Kepala Desa Sukajaya Meminta Ponpes Ibnu Mas’ud Ditutup

Jalaon.com – Setelah beradu mulut dengan warga sekitar karena telah membakar umbul – umbul merah putih, Pondok Pesantren Ibnu Mas’ud Desa Sukajaya, Kecamatan Taman Sari, Kabupaten Bogor, Jawa Barat akhirnya ditutup paksa oleh warga.

Kepala desa setempat telah memberikan waktu satu bulan kepada petinggi Ponpes agar segera mencari tempat lain untuk meneruskan ponpesnya tersebut.
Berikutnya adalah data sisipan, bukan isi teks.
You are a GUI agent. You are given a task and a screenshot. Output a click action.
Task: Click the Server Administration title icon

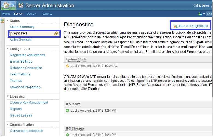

“Sesuai kesepakatan bersama, ponpes itu diberi waktu satu bulan untuk pindah dari desa ini,” kata Kepala Desa Sukajaya Wahyudin.

” Sebelum pembakaran, warga dengan pengurus ponpes sudah terjadi adu mulut, karena menolak memasang bendera merah putih di sekitar ponpes,” ia melanjutkan.

Santri Ponpes Ibnu Mas’ud diduga telah membakar umbul – umbul merah putih yang telah dipasang oleh warga di sekitar bangunan Ponpes pada Kamis, 17 Agustus 2017 dini hari.

Salah seorang warga telah menyaksikan aksi pembakaran tersebut hingga akhirnya para warga berdatangan menuju Ponpes untuk meminta pertanggung jawaban dan sempat terjadi adu argumen antara warga dan pihak ponpes.

Setelah itu Polisi datang menghampiri Ponpes tersebut untuk membubarkan warga, kemudian Polisi membawa 23 orang yang termasuk guru dan pengurus pesantren ke Mapolrea Bogo, Jawa Barat untuk dimintai keterangan.